▸ OBJECTIVE
List the things the blog entry below says there were at the funeral.

▸ READING TEXT
Tuesday, April 22, 2008

I hope you all had a good weekend! I can't believe my eldest cousin is getting married! I remember when she was stealing eggs out of my basket at Oma's Easter egg hunt. I wish I could have come to the extravaganza over the weekend. I miss you all.

Over the weekend, I went to what you would think would be a solemn event: a funeral. However, in Ghana, and Togo, too, funerals are more a celebration of life than about death. Fire, my Togolese friend, invited me and a few of my friends to attend the funeral of his late aunt. Tons of his family came to Ghana for the funeral. Fire has a huge family, and by huge I mean enormous. His father has three wives, and as Fire puts it quite bluntly in his thick accent, "My father likes sex" and rightly so as there are 18 children altogether, and eight in Fire's family alone. Yikes. At the funeral, there was music, singing, dancing, eating, merriment. There is mourning, but that comes prior to the actual funeral. Compared to what you see in the US of A, you would have thought you had stumbled in on a wedding, despite the dark clothing.

On Sunday, a few of my friends and I headed to Gomoa Fetteh, which is a coastal village about an hour, hour an a half, west of Accra. We took a trotro to Kaneshie Market, which is always an overwhelming place. There's a huge market there and its also a portal for travel by trotro and bus to cities throughout Ghana. As always, being in this white skin of mine, harassment from vendors, trotro mates, cab drivers, you name it is to be expected. My favorite hawkers are those who try to sell me gender-specific things like men's underwear or pants. Does it really look like I want to buy that? On this particular day, the harassment level was especially high, and I was not in the mood. We were to meet our other friends that were already at the beach, and we were trying to find out where that beach was exactly. There are these guys we call Fan Milk men, which sell ice cream, yogurt, juice by this brand Fan Milk, and they have this in a box on their bike, and in the front they sell pastries (beware, most pastries have meat in them...mmm) and things that look like spring rolls which are actually filled with noodles or rice, I can't tell, and rolled up in a wonton wrapper and fried. Weird. Anyway, the Fan Milk man makes everyone aware of the wares he is peddling by honking a horn on his bicycle. That horn usual is not irksome to me. Things changed on this fateful day. So we were standing in Kaneshie Market, at midday, so it was about 800 degrees Celsius with the oppressive African sun beating down on us, we were confused about where we were going because our friends that were already at the beach were not picking their phones, and we were being harassed by a trotro mate, "Where are you going? Where are you going? I can take you!" We don't know where we are going!! Combine these irritants with the most abrasive Fan Milk horn you will ever hear and the Fan Milk boy who kept following us with that horn, and saying, "Please, buy some." Can't you see I'm a vegan and don't enjoy meat pies?!? I nearly had a meltdown because of the sensory overload.

▸ SOURCE DATA

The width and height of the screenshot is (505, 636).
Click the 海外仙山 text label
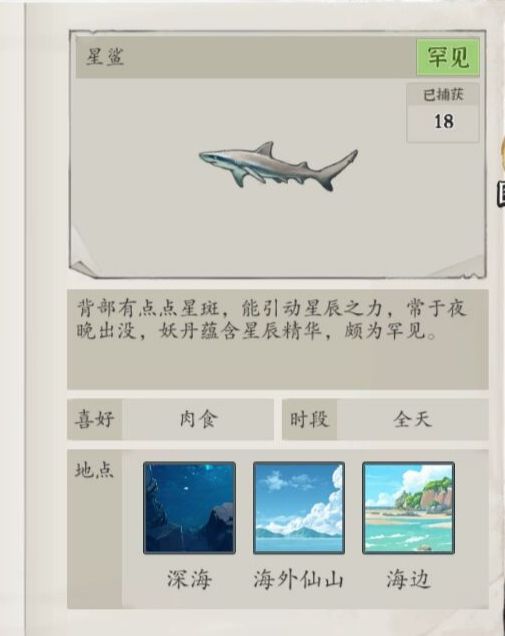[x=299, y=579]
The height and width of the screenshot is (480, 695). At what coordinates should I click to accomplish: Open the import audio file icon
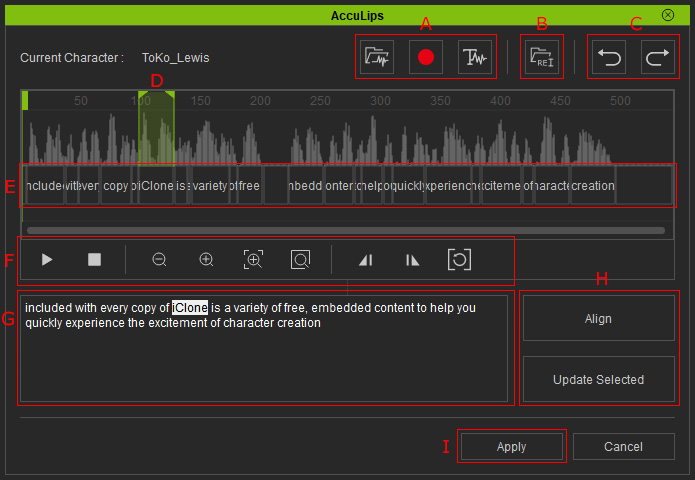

▸ THE REPLY
Music, singing, dancing, eating, and merriment.